Saturday, August 24, 2013

This Week a Mixed Bag of Court Rulings For Mountaintop Removal


UPDATE BELOW

As far as the court rulings go, it’s a mixed bag for the mountains and the people of Appalachia this week. Some good news, some not so good news.
            First the bad news. In Kentucky a judge ruled against the Sierra Club and other environmental organizations who had brought suit to block a permit for a valley fill that the Army Corps of Engineers had granted for a mountaintop removal coal mining operation in the eastern part of the state.
            When folks challenge the legality of these permits, they usually concentrate on the environmental harm that the mountaintop mining operation will bring to the hills, valleys, and streams of Appalachia, but in this case, the first to do so, the environmental groups said that the Corps had not considered the negative health effects that the valley fill would have on local residents.
            The judge, Thomas B. Russell, ruled in favor of the coal company, Leeco Coal, finding that the Corps did “not act unreasonably” and “adequately analyzed the issues” in issuing the permit. I’m uncertain if judge Russell considered the growing evidence that living around mountaintop strip mining is hazardous to your health. Had he done so, he probably would have ruled otherwise.
            In another courtroom, this one in West Virginia, a judge ruled that a coal industry friendly law that was recently passed by the coal industry friendly legislature of West Virginia did not protect coal companies from lawsuits brought against the mining companies because of the pollution from their mines.
Coal River Mountain Watch had brought suit against Alpha Natural Resources, saying that discharges from the coal company’s Brushy Fork coal slurry impoundment bring about excessive selenium levels downstream, in violation of environmental regulation.

 
The Brushy Fork coal slurry impoundment.

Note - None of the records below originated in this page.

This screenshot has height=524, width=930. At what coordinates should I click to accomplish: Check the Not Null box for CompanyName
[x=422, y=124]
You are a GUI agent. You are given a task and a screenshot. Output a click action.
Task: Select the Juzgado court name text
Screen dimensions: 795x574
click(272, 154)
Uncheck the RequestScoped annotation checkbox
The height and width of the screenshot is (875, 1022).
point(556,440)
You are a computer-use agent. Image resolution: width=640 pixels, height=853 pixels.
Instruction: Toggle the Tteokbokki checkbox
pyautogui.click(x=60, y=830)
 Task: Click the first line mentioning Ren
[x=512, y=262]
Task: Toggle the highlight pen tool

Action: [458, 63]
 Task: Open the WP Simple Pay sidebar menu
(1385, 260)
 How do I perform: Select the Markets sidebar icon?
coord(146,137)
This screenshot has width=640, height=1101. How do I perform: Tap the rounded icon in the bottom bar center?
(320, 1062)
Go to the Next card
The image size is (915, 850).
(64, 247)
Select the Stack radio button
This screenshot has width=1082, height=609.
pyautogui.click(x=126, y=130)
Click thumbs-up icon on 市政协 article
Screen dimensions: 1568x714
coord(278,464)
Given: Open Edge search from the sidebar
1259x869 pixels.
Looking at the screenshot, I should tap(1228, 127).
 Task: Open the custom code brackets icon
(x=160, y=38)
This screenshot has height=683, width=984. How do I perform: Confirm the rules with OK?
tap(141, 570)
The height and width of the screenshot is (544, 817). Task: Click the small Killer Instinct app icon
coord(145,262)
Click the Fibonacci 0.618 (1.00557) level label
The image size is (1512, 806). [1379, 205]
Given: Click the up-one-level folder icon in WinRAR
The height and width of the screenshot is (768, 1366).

So big it would dwarf the Eiffel Tower

Last year’s legislation allows coal companies to declare that they are in compliance with West Virginia water pollution standards if they meet certain discharge limits for chemicals specified in their permits. The water pollution permit for Brushy Fork does not specifically limit selenium discharges, despite West Virginia’s separate water quality standard.
            Judge Robert C. Chambers, in his 36-page ruling, said that this shielding law does not provide Alpha Natural Resources protection from enforcement from existing state and federal laws that allow citizens to bring suit against polluting companies.
           There you have it. One victory, one defeat for the mountains and people of Appalachia.

UPDATE: 9/4/13 There is some hope in the Leeco case in Kentucky. On appeal of its case to a higher court, a District Court issued an order  for Leeco to cease its operation of a mountaintop coal mine while the plaintiffs, Kentuckians For the Commonwealth, the Sierra Club, and Earthjustice, appeal their case to the Sixth Circuit Court.